**PROBLEM TO WORK ON**
Of the lines below, reproduce exactly those from the line containing "The image size is (407, 1024)." to the end, including both the first and the last.

**RECORDS SUPPLIED**
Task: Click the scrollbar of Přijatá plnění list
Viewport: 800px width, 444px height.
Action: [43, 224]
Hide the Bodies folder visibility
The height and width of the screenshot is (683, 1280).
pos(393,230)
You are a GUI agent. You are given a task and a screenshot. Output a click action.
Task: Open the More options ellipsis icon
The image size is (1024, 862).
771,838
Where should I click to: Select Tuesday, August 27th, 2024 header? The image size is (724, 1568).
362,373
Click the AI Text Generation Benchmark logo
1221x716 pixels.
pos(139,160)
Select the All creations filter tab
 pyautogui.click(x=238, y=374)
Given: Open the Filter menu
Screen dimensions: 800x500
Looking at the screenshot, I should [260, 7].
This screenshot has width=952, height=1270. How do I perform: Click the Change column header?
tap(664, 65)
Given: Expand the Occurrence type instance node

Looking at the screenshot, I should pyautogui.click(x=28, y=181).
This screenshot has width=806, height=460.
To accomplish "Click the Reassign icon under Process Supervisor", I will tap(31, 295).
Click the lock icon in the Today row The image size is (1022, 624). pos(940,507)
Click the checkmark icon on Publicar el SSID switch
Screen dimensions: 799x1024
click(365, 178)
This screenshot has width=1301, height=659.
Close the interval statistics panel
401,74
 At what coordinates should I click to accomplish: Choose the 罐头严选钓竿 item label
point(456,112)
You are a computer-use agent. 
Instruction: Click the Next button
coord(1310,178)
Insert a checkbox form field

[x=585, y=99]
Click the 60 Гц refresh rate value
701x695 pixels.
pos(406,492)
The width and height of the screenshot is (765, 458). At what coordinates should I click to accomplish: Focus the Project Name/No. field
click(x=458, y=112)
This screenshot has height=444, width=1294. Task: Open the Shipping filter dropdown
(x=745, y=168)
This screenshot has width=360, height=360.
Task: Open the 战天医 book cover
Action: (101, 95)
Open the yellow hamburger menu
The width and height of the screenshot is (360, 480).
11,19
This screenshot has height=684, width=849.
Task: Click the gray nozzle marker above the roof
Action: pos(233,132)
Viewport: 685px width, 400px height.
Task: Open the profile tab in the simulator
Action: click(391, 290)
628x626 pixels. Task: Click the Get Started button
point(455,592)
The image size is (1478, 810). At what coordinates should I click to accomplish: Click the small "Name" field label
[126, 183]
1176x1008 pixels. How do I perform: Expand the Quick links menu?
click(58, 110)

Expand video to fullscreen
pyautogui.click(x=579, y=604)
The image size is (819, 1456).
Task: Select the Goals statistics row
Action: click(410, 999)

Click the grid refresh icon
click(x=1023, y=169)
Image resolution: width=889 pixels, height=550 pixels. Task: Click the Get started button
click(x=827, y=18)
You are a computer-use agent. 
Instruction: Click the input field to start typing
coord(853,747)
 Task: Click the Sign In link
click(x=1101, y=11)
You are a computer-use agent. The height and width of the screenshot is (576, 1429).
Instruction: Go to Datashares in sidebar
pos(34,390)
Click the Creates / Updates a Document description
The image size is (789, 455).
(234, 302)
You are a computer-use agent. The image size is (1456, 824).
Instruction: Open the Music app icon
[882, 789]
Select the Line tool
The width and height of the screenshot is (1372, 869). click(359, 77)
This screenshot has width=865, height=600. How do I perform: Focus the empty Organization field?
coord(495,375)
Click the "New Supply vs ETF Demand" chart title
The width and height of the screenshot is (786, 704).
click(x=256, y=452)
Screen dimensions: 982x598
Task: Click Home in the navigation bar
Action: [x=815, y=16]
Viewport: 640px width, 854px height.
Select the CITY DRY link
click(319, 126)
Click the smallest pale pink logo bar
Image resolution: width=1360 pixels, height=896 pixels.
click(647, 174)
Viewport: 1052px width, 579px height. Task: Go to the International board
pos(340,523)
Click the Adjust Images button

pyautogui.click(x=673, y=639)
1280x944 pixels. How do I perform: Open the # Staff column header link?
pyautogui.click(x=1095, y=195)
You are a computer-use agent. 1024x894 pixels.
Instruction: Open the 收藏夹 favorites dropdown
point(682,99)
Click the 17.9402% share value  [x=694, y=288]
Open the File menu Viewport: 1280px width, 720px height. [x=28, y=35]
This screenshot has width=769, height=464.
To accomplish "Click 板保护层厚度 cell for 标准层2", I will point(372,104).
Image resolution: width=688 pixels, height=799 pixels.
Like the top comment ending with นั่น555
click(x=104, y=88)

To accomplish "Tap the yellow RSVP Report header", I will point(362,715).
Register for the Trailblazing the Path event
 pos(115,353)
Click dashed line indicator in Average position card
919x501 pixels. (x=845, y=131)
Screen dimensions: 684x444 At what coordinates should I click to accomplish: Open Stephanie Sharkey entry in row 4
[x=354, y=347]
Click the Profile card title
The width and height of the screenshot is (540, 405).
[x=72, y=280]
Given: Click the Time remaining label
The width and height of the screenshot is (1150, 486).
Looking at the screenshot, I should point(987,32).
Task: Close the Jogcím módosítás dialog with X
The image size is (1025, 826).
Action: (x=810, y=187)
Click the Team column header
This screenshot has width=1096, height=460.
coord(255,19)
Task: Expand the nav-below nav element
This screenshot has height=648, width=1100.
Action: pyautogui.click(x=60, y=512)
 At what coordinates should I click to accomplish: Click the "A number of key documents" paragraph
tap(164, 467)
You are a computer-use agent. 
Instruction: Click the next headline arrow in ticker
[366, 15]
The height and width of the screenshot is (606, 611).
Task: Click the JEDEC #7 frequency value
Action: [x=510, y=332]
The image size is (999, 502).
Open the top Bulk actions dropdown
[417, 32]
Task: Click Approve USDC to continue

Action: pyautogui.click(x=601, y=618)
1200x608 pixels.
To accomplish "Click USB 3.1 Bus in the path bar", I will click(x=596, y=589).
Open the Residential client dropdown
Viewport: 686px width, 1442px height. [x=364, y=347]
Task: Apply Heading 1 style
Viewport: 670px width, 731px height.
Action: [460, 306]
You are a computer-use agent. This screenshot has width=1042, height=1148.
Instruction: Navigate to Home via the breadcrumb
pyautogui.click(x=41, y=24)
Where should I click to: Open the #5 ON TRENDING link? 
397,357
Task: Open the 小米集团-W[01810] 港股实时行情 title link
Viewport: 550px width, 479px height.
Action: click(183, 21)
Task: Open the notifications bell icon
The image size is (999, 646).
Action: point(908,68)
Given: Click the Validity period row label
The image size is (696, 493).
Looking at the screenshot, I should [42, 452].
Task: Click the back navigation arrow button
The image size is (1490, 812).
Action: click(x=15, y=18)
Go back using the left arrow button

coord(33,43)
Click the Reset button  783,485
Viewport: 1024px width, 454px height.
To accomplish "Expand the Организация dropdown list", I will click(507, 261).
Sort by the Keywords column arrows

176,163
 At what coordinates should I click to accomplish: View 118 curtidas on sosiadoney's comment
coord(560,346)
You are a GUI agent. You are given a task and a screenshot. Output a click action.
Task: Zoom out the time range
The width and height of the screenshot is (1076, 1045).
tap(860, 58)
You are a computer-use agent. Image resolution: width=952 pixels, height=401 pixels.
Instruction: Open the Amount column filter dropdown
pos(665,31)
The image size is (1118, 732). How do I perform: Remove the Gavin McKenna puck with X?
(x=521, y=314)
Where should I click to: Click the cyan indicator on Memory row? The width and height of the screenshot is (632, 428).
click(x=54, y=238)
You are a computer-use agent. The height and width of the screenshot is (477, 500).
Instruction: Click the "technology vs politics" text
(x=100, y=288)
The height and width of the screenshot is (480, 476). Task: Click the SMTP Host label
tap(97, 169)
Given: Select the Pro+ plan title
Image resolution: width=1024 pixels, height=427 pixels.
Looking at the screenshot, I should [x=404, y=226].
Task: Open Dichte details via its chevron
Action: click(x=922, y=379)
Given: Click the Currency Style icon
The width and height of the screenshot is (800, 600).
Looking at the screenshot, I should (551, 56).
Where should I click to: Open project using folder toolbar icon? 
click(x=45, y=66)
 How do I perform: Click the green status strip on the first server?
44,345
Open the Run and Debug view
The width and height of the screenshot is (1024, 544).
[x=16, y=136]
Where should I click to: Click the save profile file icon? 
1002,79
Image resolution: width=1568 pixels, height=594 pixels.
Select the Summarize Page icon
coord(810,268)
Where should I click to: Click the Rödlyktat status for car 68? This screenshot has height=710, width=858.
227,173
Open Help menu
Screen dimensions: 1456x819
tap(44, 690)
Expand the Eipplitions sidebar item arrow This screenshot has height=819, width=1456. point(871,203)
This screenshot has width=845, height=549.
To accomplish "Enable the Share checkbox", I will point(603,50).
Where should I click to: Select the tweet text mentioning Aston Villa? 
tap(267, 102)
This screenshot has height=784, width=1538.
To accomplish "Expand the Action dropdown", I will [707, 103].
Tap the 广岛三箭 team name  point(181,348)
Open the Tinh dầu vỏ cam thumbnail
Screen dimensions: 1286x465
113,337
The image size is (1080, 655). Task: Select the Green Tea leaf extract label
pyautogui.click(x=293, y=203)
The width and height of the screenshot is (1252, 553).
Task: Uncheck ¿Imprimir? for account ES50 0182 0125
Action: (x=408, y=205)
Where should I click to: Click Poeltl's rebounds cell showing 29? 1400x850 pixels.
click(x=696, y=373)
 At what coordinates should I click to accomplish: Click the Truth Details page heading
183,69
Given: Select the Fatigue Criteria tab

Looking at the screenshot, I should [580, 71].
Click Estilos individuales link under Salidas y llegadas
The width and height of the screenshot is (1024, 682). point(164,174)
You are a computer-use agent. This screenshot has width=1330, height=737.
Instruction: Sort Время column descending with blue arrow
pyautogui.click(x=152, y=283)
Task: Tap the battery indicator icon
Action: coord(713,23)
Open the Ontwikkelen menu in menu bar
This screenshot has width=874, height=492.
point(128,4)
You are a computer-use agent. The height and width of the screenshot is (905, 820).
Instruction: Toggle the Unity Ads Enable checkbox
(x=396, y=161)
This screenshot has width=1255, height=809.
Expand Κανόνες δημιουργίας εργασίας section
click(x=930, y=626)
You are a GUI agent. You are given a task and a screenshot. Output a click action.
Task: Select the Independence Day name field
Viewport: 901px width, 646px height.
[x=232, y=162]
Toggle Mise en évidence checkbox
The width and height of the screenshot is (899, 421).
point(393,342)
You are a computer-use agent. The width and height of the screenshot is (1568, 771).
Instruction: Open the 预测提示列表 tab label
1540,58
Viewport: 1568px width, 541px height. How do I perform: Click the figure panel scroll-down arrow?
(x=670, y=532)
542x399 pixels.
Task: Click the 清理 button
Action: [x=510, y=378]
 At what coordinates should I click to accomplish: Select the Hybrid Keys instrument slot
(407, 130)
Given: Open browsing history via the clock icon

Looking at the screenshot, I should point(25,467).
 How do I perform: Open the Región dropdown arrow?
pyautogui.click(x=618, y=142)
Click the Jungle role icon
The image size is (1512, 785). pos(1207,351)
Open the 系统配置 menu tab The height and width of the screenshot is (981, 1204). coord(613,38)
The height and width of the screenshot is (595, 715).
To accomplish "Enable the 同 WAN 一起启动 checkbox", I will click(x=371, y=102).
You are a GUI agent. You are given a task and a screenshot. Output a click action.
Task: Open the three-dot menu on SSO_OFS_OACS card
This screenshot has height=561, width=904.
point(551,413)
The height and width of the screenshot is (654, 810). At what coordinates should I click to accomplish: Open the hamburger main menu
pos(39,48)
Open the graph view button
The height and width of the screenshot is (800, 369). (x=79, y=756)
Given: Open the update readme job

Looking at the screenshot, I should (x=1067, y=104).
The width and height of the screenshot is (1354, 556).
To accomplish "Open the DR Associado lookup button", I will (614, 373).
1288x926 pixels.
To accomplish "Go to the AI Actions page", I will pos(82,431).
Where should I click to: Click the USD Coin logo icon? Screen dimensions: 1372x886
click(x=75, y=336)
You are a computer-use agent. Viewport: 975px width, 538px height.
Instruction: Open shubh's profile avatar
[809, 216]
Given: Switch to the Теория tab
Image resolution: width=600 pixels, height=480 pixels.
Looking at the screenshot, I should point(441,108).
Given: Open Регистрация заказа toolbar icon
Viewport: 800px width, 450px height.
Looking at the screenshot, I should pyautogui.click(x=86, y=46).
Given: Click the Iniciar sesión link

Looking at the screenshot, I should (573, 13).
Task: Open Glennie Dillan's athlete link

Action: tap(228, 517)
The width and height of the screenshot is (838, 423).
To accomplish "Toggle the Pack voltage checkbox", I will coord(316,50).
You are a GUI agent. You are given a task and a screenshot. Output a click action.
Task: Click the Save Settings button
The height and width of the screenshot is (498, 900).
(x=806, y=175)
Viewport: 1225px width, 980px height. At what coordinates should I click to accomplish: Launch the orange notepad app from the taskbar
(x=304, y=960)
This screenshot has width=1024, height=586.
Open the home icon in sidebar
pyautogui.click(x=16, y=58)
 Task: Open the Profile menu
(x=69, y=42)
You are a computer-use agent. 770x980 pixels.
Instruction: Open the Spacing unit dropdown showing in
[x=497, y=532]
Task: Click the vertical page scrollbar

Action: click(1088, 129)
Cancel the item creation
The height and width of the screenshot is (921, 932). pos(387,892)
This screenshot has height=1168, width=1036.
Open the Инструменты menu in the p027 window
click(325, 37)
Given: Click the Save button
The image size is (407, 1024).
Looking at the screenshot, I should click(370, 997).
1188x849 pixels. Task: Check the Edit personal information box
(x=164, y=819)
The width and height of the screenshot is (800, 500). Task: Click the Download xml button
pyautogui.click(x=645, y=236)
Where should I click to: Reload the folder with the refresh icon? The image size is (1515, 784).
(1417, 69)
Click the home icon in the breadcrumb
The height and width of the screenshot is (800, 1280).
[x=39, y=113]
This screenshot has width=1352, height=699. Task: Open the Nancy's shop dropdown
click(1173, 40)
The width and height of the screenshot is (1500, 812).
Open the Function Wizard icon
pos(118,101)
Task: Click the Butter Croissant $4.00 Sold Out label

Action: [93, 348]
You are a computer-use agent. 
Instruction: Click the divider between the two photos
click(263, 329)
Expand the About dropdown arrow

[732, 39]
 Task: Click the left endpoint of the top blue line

**WRITTEN REPLY**
The image size is (407, 1024).
Looking at the screenshot, I should click(370, 997).
1188x849 pixels. Task: Check the Edit personal information box
(x=164, y=819)
The width and height of the screenshot is (800, 500). Task: Click the Download xml button
pyautogui.click(x=645, y=236)
Where should I click to: Reload the folder with the refresh icon? The image size is (1515, 784).
(1417, 69)
Click the home icon in the breadcrumb
The height and width of the screenshot is (800, 1280).
[x=39, y=113]
This screenshot has width=1352, height=699. Task: Open the Nancy's shop dropdown
click(1173, 40)
The width and height of the screenshot is (1500, 812).
Open the Function Wizard icon
pos(118,101)
Task: Click the Butter Croissant $4.00 Sold Out label

Action: [93, 348]
You are a computer-use agent. 
Instruction: Click the divider between the two photos
click(263, 329)
Expand the About dropdown arrow

[732, 39]
 Task: Click the left endpoint of the top blue line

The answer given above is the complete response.